*Exercise requirements*. Resume the piece on jazz's late-1960s turn to fusion below, continuing directly after its last sentence.

*Extracted text*.

This change in direction makes for an interesting analysis; we shall attempt to try and understand what transpired during this period in jazz history

Oct 25, 2021

Miles Davis. Photo: Tom Palumbo/CC BY 2.0/Wikimedia Commons

In the late 1960s, there was a sudden and abrupt change in the way jazz music sounded. From the mainstream sound of Coltrane, Sonny Rollins, Miles Davis and others, there was a sudden, almost inexplicable veering into the new sound of Fusion. This change in direction makes for an interesting analysis; we shall attempt to try and understand what transpired during this period in jazz history. Jazz music has always been sensitive to the prevailing sociological conditions in the United States. In the 1930s during the great depression combined with prohibition, big band swing music kept American spirits up.

After the war (WW2), there was the exuberance of peacetime and a frenzy to rebuild. An equally upbeat music, Bebop created by Charlie Parker, Dizzy Gillespie, Monk and others was the new sound of jazz.

*Recorded information*.

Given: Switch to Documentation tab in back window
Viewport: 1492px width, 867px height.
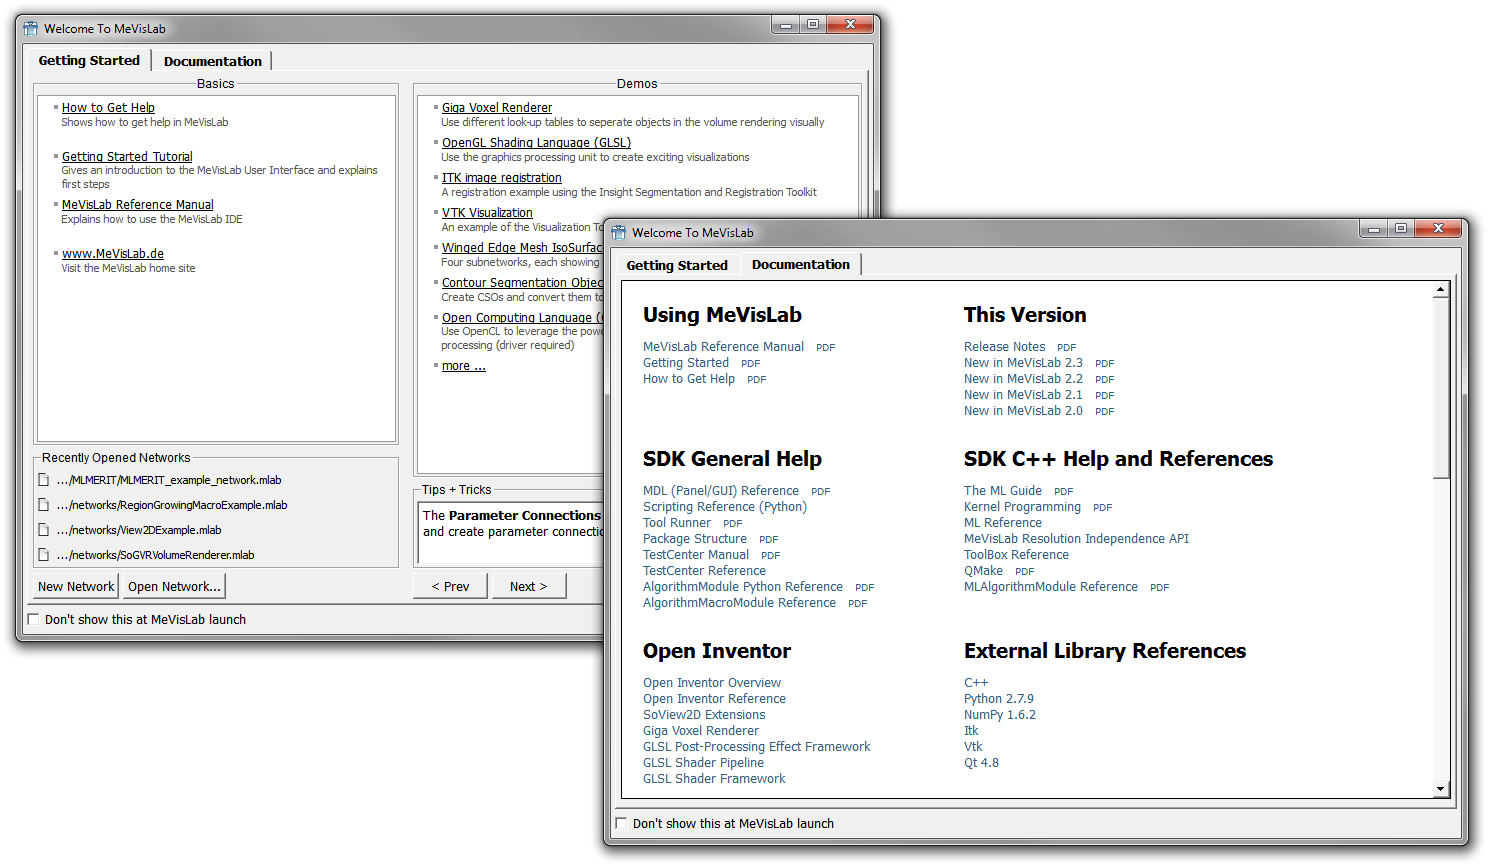Looking at the screenshot, I should (x=212, y=61).
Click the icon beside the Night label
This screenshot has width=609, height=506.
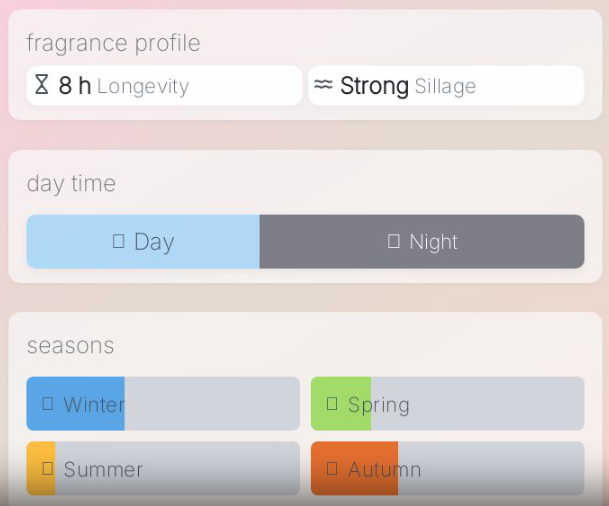pos(394,241)
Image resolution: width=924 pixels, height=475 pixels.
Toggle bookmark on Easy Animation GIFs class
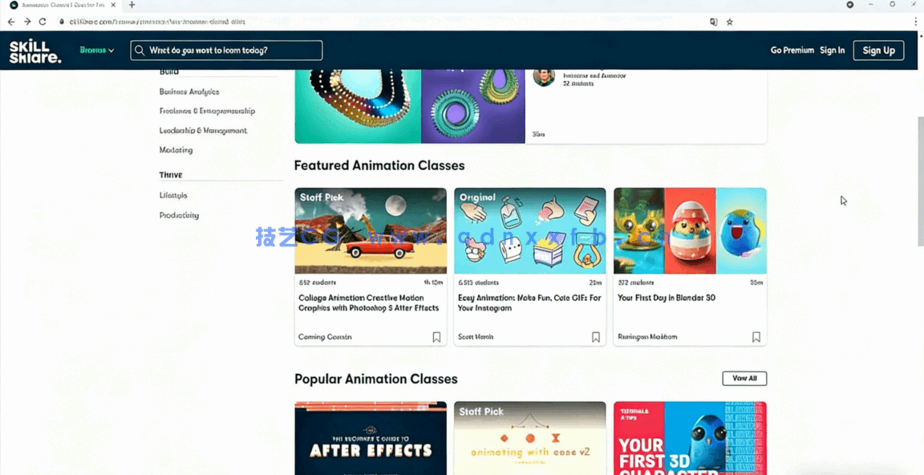pos(595,337)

*Written response*.
In the 1950s, perhaps the greatest period of American economic growth came, arguably the greatest period of growth in jazz. Melodic hardbop took the edge off bebop, the sounds of ‘cool’, laidback jazz from Miles, the Modern Jazz Quartet, Dave Brubeck and others spread happy sounds to a large cross-section of Americans. Jazz became the rage across American universities.

The intensifying cold war with its suspicions and cloak and dagger activities coincided with the enigmatic sounds of avant-garde, third stream and experimental jazz. No one was sure where they were headed. Then came a decisive moment in modern American history; the Vietnam war. I lived in America through that period from 1962 to 72 and this is how I saw it:

The American people were confused by what was going on. What is this Vietnam? We don’t even know where it is…..was the reaction. The government could not explain this new threat that needed to be addressed. But the Americans understood that ‘communism’ was being fought in some faraway land. No, it was not a Hitler-type menace but somehow Russian communism had to be fought.

Panic broke in the student community as wide-ranging changes were brought to the draft rules. Young students suddenly started getting married to put them in a lower draft priority. Liberal Americans were in disarray.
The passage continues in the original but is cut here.